How to incorporate a company’s former owner into the new direction.Many small businesses are sold each year under terms where the former owner stays on as a consultant or employee of the newly acquired company.
Usually, this arrangement is designed to help the new owner with taxes or deferral of part of the purchase price. The rationale is that the former owner has a treasure trove of knowledge that can be of great value to new management.
Sometimes this consulting or employment arrangement works flawlessly, and the transition in management from old to new is smooth. As often as not, however, the relationship does not work out as intended. The new owner may feel that the old regime is undermining the transition or new direction of the business. The former owner may see changes being made which he or she feels are inadvisable. Sometimes the former owner simply loses interest in the business.
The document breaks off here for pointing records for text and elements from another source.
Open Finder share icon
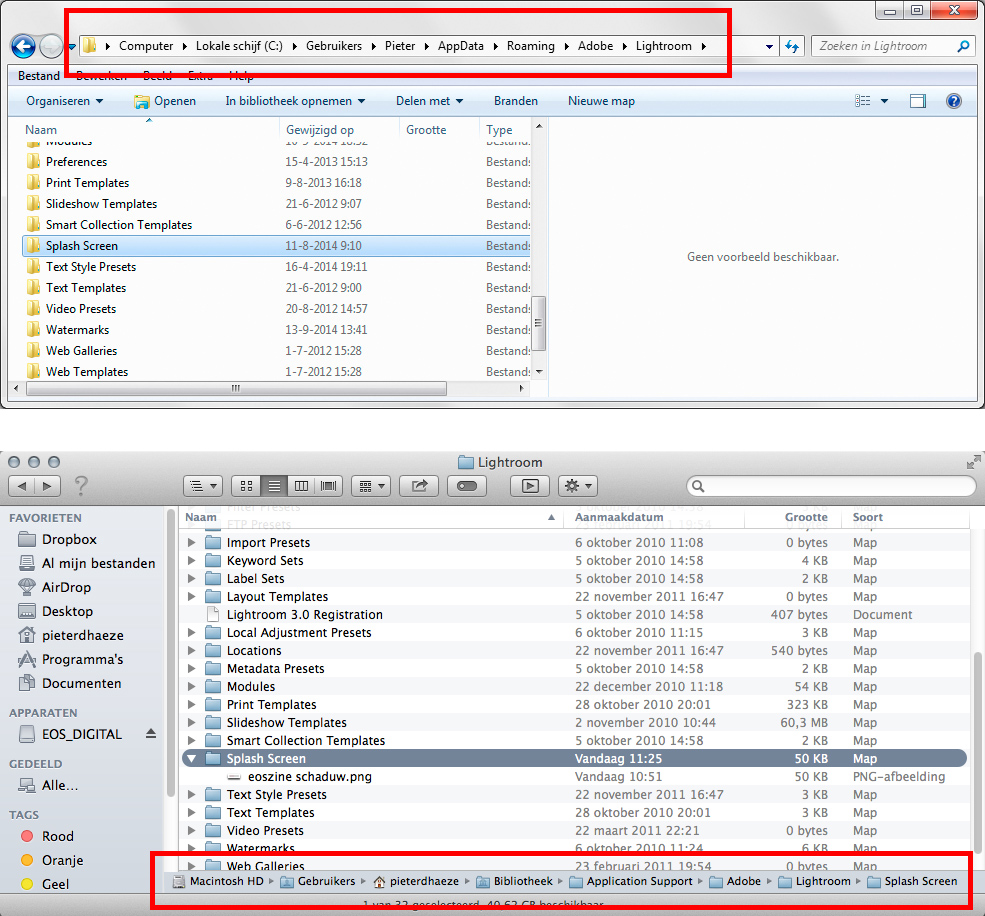This screenshot has width=985, height=916. (419, 486)
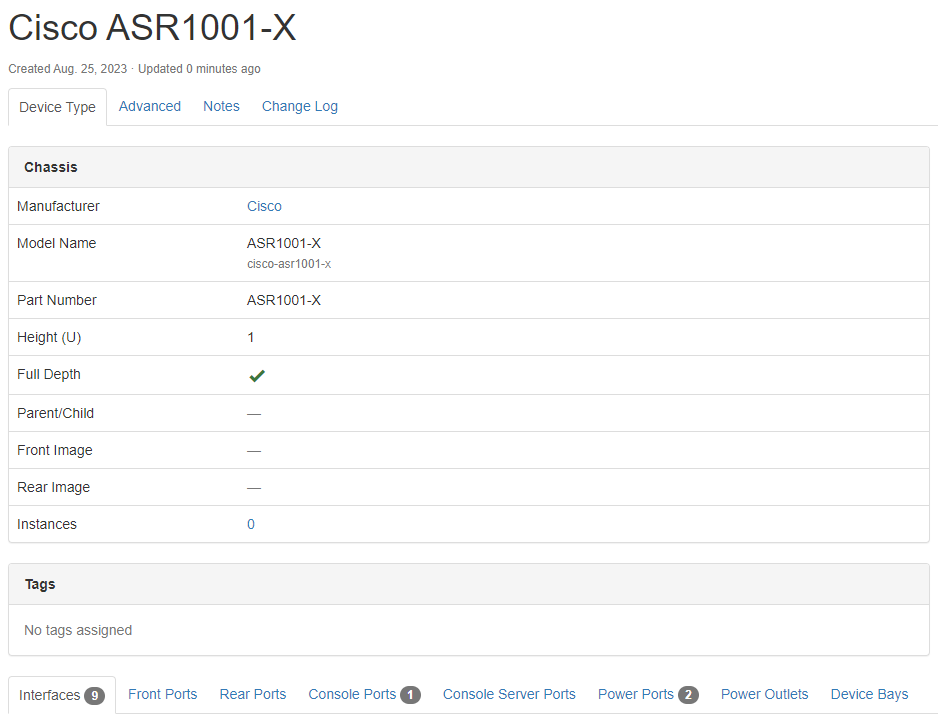Screen dimensions: 938x725
Task: Open the Cisco manufacturer link
Action: pos(264,206)
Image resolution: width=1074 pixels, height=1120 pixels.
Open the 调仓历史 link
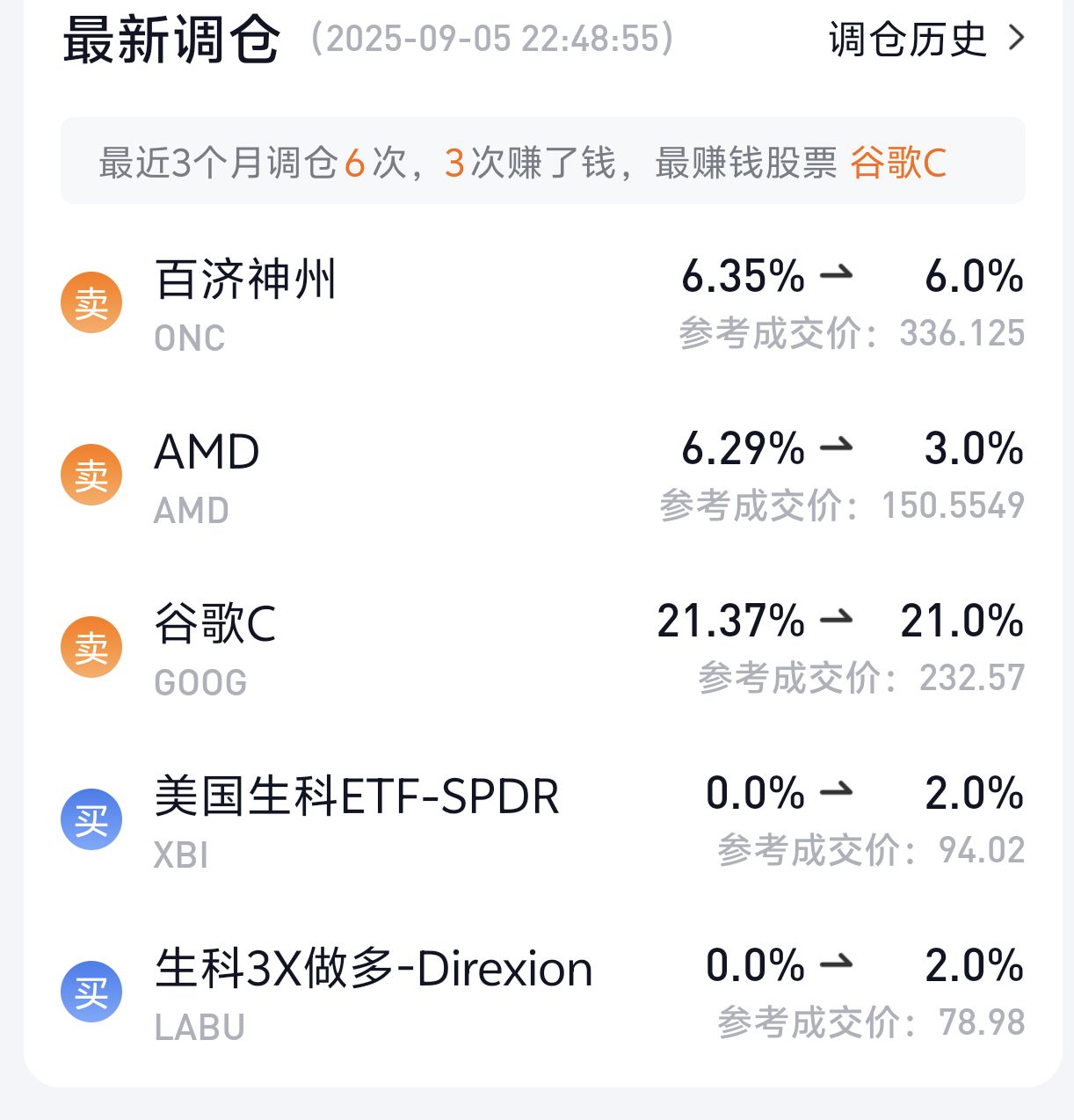point(908,40)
How can the parties ensure a productive relationship to manage this period of transition for the business?
Define Expectations … and Exits
Defining the expectations of the parties and the scope of services to be provided by the former owner is a first step that should be documented in an employment or independent contractor agreement.
The agreement also should include ways for the parties to gracefully unwind the relationship under appropriate circumstances. For example, if the former owner fails to achieve certain benchmarks, new management might retain part of the purchase price and terminate the relationship with the former owner with or without severance pay. To align the parties’ interests, either profit sharing or deferred payment arrangements can be incorporated. These can provide former ownership with an incentive to behave in a beneficial way for the business.
However, if the business does not perform well in spite of the former owner’s efforts, the former owner may have a justifiable complaint about the new management practices that jeopardize his or her income and, therefore, he or she may become a very disgruntled employee or contractor. Documenting ways to work through these types of situations will likely improve the chances for a successful transition period.
How to Be a Good ‘In-Law’
Businesspeople, especially in small businesses, often regard their companies as their “babies.” It can be very daunting for the former ownership when the company grows up and “marries” a new owner. Sometimes the new owner is a perfect addition to the family. Sometimes he or she just does not fit in, and the former owner needs to sit back and keep quiet unless asked to give input.
Every situation is different, and personalities and business practices have an unpredictable way of changing the outcome of these transitions. Perhaps the best that a parent can do, then, is to appreciate the particular nature of these circumstances, prepare and plan accordingly, and keep the best interests of the child as the basis of every decision.